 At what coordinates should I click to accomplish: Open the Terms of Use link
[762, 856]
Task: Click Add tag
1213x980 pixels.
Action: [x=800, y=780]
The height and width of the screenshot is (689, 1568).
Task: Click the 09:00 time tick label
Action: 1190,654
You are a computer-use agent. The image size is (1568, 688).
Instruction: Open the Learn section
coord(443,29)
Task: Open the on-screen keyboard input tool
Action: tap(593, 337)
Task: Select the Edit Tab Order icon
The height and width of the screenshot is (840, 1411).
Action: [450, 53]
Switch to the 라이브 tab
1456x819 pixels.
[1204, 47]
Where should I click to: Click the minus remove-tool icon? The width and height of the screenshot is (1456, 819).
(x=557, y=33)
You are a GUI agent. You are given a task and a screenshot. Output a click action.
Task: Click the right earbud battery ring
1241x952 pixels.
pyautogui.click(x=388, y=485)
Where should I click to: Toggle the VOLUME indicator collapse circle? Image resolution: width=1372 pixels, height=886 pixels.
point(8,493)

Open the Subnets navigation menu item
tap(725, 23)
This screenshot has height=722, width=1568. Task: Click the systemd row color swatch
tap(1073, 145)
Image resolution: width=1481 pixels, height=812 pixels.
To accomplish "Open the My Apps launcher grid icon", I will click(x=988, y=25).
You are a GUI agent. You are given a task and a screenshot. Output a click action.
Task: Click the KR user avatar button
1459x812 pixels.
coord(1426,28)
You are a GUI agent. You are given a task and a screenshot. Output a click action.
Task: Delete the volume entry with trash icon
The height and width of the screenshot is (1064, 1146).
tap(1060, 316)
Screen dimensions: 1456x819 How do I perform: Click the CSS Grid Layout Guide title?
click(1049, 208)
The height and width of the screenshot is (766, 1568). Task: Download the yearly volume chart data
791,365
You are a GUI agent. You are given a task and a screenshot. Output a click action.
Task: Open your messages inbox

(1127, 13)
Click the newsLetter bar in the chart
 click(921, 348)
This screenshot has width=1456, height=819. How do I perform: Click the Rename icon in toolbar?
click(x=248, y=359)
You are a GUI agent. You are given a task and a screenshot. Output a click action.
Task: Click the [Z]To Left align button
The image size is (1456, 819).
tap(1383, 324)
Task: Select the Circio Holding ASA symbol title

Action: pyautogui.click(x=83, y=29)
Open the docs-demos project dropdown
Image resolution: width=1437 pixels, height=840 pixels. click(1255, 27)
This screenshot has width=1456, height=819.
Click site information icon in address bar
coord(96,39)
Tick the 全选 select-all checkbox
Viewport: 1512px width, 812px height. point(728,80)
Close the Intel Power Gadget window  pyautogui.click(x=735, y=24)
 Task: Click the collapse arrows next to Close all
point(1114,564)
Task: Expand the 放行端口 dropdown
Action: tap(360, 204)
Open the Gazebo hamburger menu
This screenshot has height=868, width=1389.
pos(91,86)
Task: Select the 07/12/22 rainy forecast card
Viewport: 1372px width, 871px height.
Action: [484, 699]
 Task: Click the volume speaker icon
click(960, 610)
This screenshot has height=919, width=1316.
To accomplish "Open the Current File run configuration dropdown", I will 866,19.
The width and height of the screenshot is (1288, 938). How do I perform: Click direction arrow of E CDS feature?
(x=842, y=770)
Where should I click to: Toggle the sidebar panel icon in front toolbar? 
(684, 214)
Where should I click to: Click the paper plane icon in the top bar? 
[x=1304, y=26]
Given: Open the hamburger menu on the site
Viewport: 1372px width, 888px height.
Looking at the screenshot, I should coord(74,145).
────────
*AIM OF THE EXERCISE*. Every entry, from first to last, should be written out exactly.

*OUTPUT OF THE EXERCISE*.
 At what coordinates should I click to accomplish: Open the Terms of Use link
[762, 856]
Task: Click Add tag
1213x980 pixels.
Action: [x=800, y=780]
The height and width of the screenshot is (689, 1568).
Task: Click the 09:00 time tick label
Action: 1190,654
You are a computer-use agent. The image size is (1568, 688).
Instruction: Open the Learn section
coord(443,29)
Task: Open the on-screen keyboard input tool
Action: tap(593, 337)
Task: Select the Edit Tab Order icon
The height and width of the screenshot is (840, 1411).
Action: [450, 53]
Switch to the 라이브 tab
1456x819 pixels.
[1204, 47]
Where should I click to: Click the minus remove-tool icon? The width and height of the screenshot is (1456, 819).
(x=557, y=33)
You are a GUI agent. You are given a task and a screenshot. Output a click action.
Task: Click the right earbud battery ring
1241x952 pixels.
pyautogui.click(x=388, y=485)
Where should I click to: Toggle the VOLUME indicator collapse circle? Image resolution: width=1372 pixels, height=886 pixels.
point(8,493)

Open the Subnets navigation menu item
tap(725, 23)
This screenshot has height=722, width=1568. Task: Click the systemd row color swatch
tap(1073, 145)
Image resolution: width=1481 pixels, height=812 pixels.
To accomplish "Open the My Apps launcher grid icon", I will click(x=988, y=25).
You are a GUI agent. You are given a task and a screenshot. Output a click action.
Task: Click the KR user avatar button
1459x812 pixels.
coord(1426,28)
You are a GUI agent. You are given a task and a screenshot. Output a click action.
Task: Delete the volume entry with trash icon
The height and width of the screenshot is (1064, 1146).
tap(1060, 316)
Screen dimensions: 1456x819 How do I perform: Click the CSS Grid Layout Guide title?
click(1049, 208)
The height and width of the screenshot is (766, 1568). Task: Download the yearly volume chart data
791,365
You are a GUI agent. You are given a task and a screenshot. Output a click action.
Task: Open your messages inbox

(1127, 13)
Click the newsLetter bar in the chart
 click(921, 348)
This screenshot has width=1456, height=819. How do I perform: Click the Rename icon in toolbar?
click(x=248, y=359)
You are a GUI agent. You are given a task and a screenshot. Output a click action.
Task: Click the [Z]To Left align button
The image size is (1456, 819).
tap(1383, 324)
Task: Select the Circio Holding ASA symbol title

Action: pyautogui.click(x=83, y=29)
Open the docs-demos project dropdown
Image resolution: width=1437 pixels, height=840 pixels. click(1255, 27)
This screenshot has width=1456, height=819.
Click site information icon in address bar
coord(96,39)
Tick the 全选 select-all checkbox
Viewport: 1512px width, 812px height. point(728,80)
Close the Intel Power Gadget window  pyautogui.click(x=735, y=24)
 Task: Click the collapse arrows next to Close all
point(1114,564)
Task: Expand the 放行端口 dropdown
Action: tap(360, 204)
Open the Gazebo hamburger menu
This screenshot has height=868, width=1389.
pos(91,86)
Task: Select the 07/12/22 rainy forecast card
Viewport: 1372px width, 871px height.
Action: [484, 699]
 Task: Click the volume speaker icon
click(960, 610)
This screenshot has height=919, width=1316.
To accomplish "Open the Current File run configuration dropdown", I will 866,19.
The width and height of the screenshot is (1288, 938). How do I perform: Click direction arrow of E CDS feature?
(x=842, y=770)
Where should I click to: Toggle the sidebar panel icon in front toolbar? 
(684, 214)
Where should I click to: Click the paper plane icon in the top bar? 
[x=1304, y=26]
Given: Open the hamburger menu on the site
Viewport: 1372px width, 888px height.
Looking at the screenshot, I should coord(74,145).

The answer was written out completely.